> **WORK INSTRUCTION**: Only the lines from the line that contains "900x484 pixels." through the final line of the entries below belong in your answer, copied exactly and without pictures.

> **SOURCE DATA**:
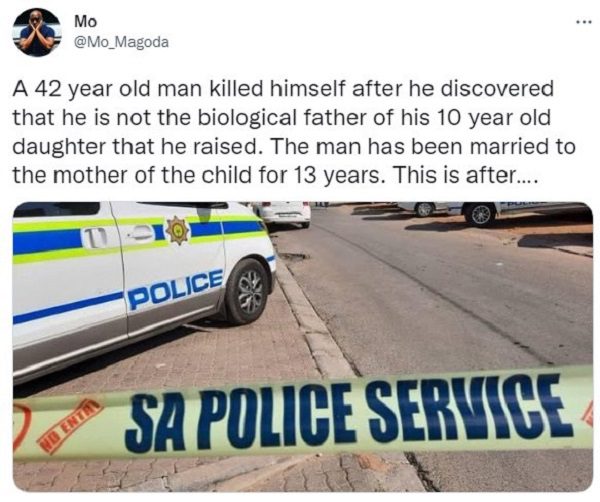Click the police badge emblem on the van

(x=178, y=229)
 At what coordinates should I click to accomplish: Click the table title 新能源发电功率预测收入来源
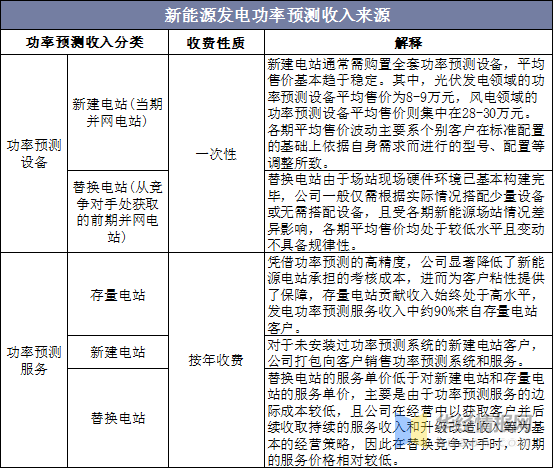277,15
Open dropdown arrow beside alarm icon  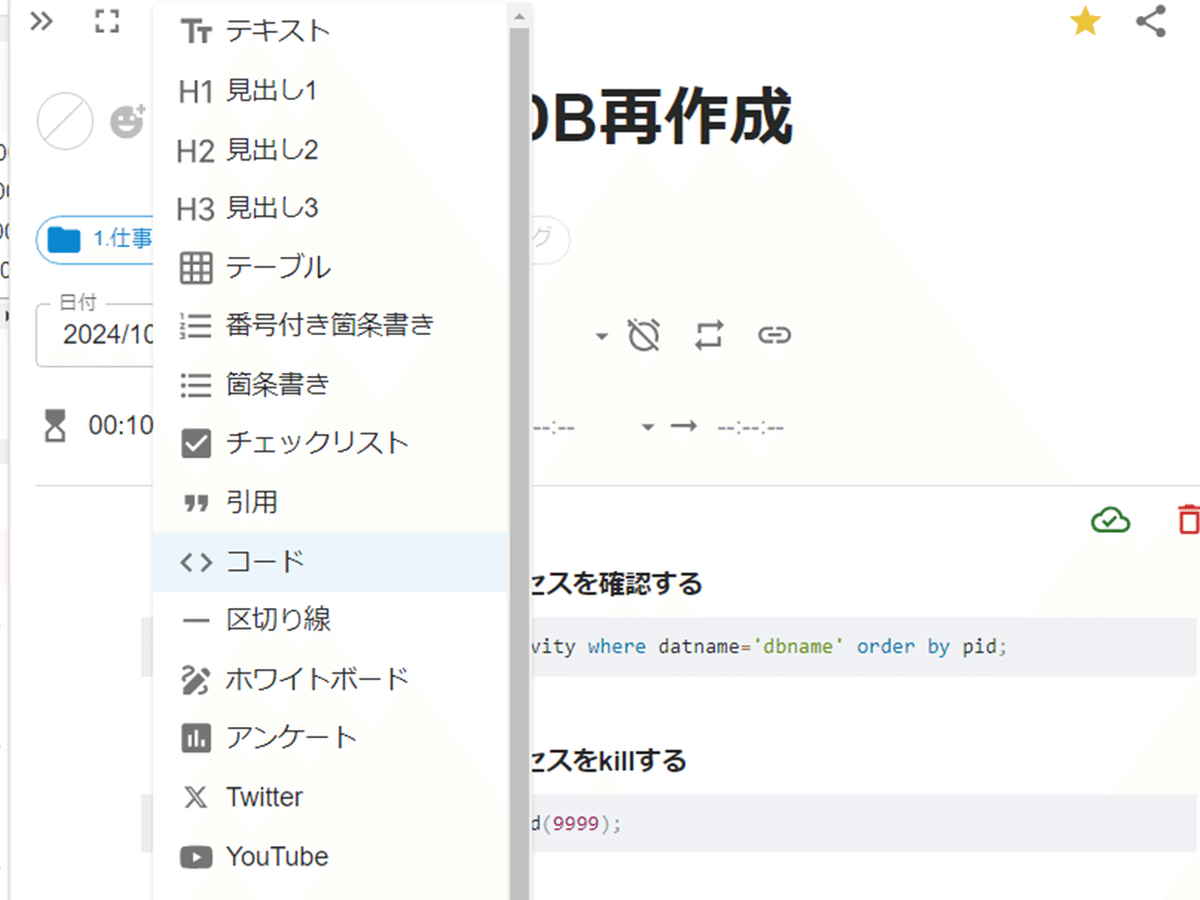tap(601, 336)
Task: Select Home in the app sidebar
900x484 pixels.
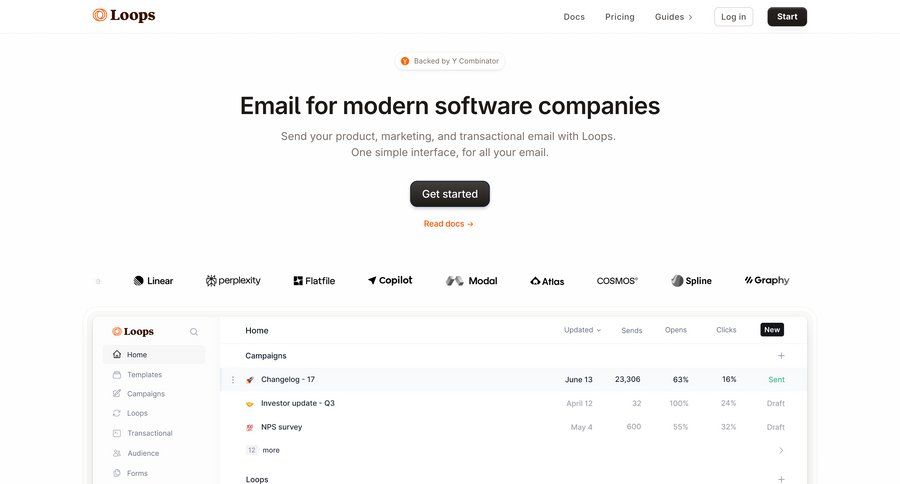Action: tap(137, 355)
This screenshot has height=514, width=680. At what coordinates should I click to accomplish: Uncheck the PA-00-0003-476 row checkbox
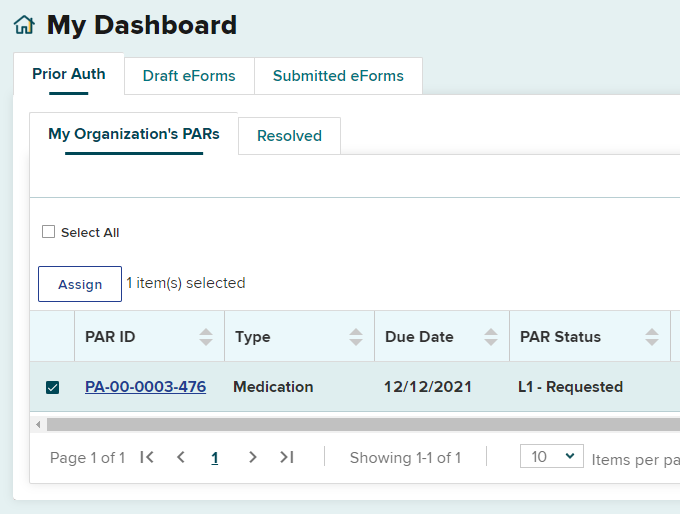click(53, 387)
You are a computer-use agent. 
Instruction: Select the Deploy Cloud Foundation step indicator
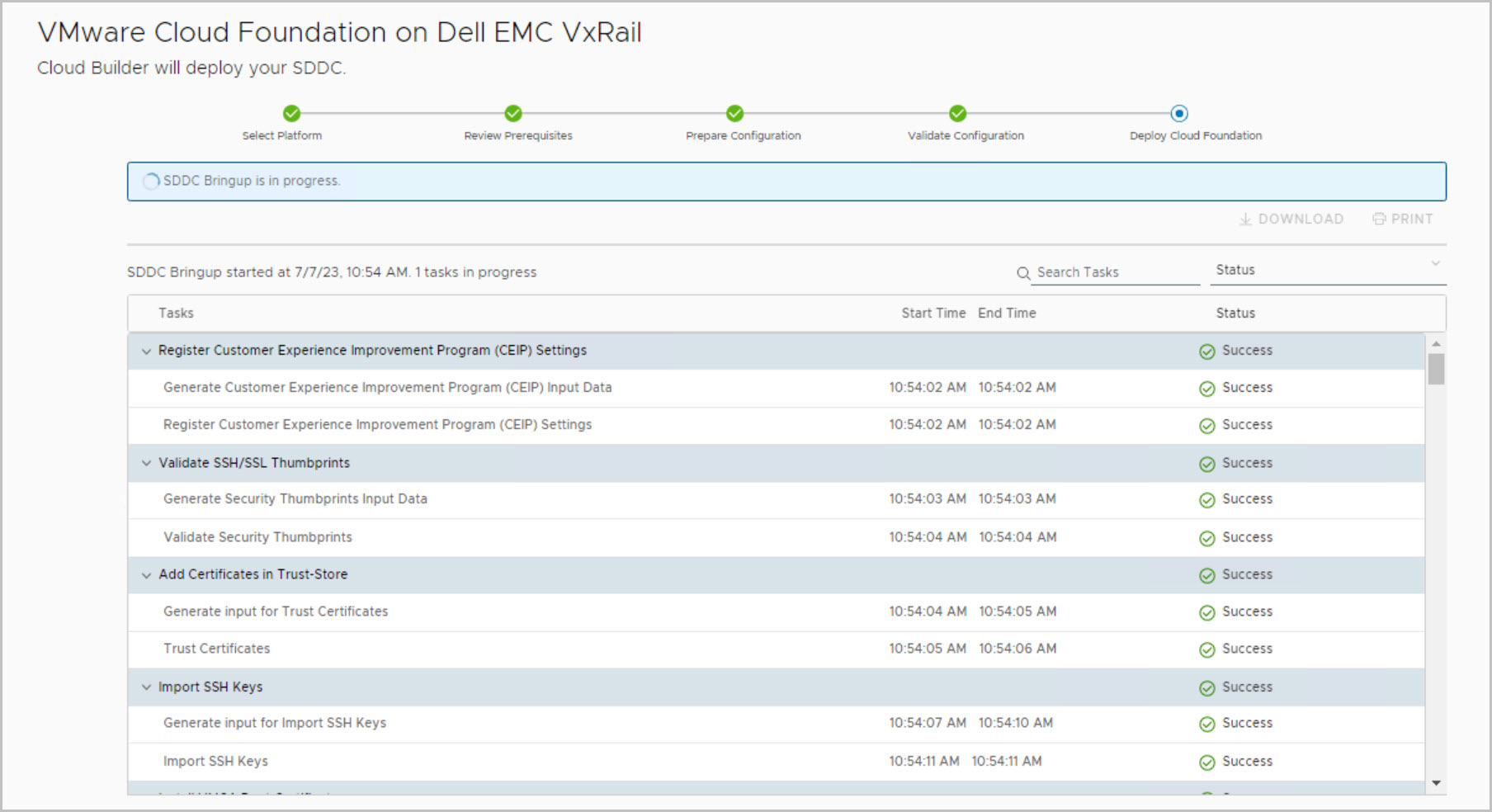(1179, 113)
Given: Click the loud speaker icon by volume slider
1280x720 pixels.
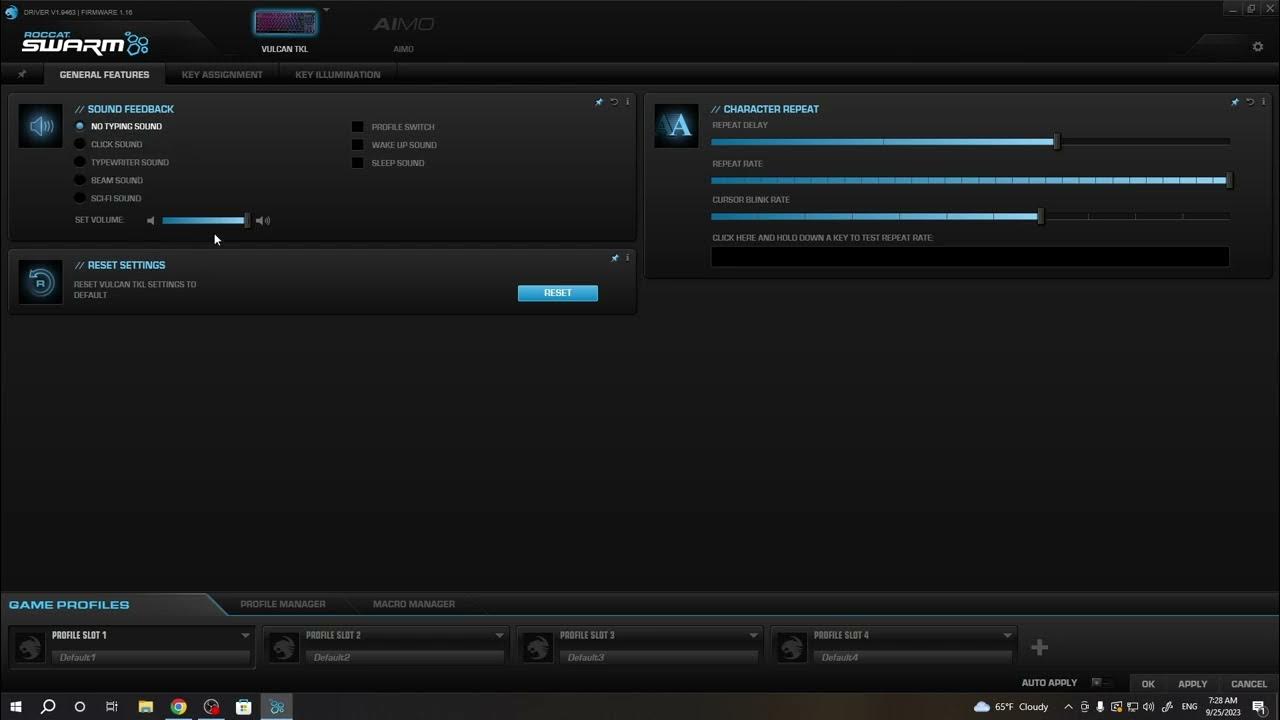Looking at the screenshot, I should click(x=262, y=221).
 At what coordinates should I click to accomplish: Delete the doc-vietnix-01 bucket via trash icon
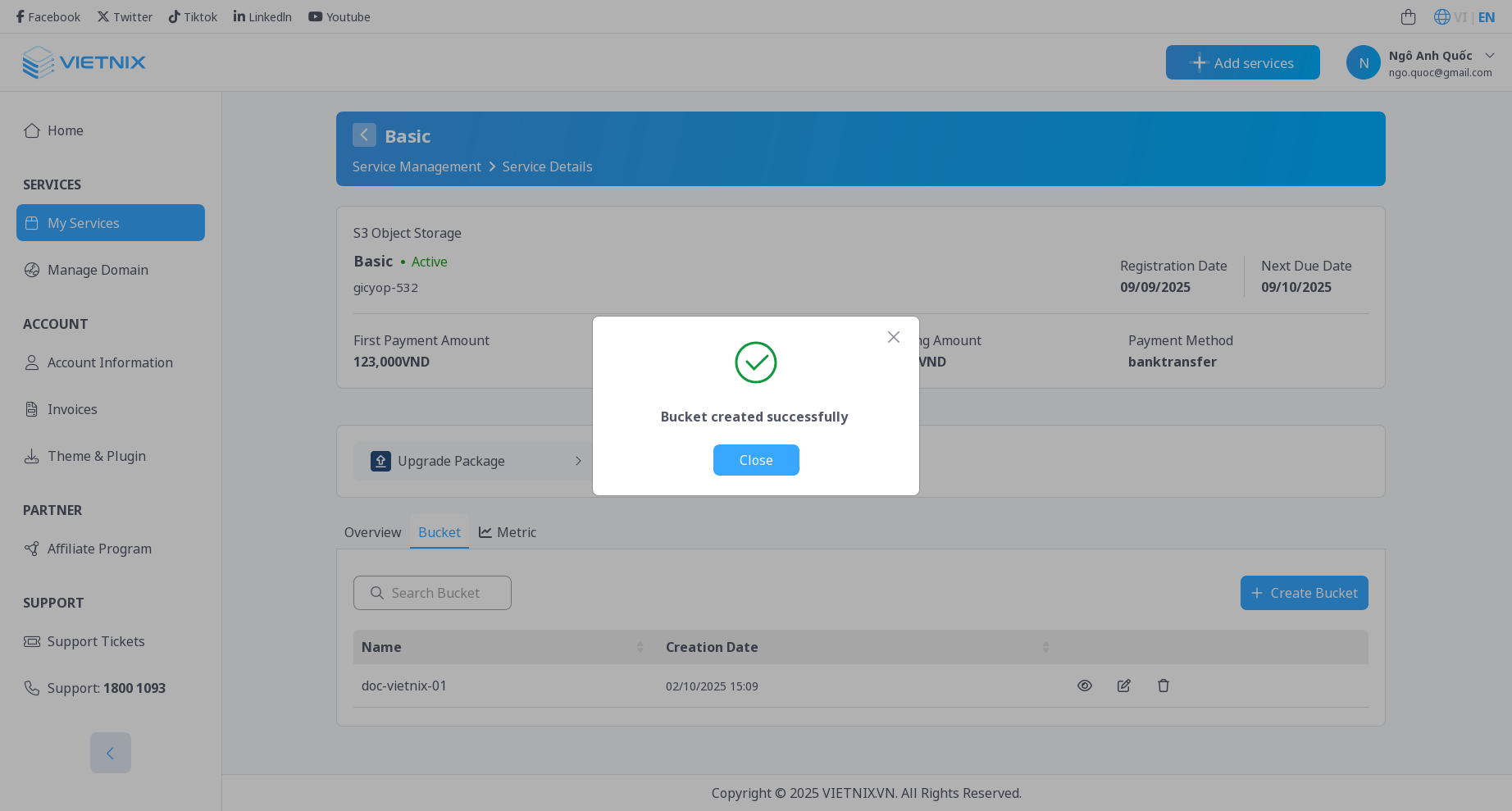1163,686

> **EXERCISE OUTPUT**:
900x484 pixels.
Action: tap(137, 355)
This screenshot has height=514, width=680. At what coordinates should I click to accomplish: Uncheck the PA-00-0003-476 row checkbox
click(53, 387)
You are a computer-use agent. 
Instruction: Select the Deploy Cloud Foundation step indicator
(1179, 113)
Given: Click the loud speaker icon by volume slider
1280x720 pixels.
Looking at the screenshot, I should click(x=262, y=221).
 At what coordinates should I click to accomplish: Delete the doc-vietnix-01 bucket via trash icon
1163,686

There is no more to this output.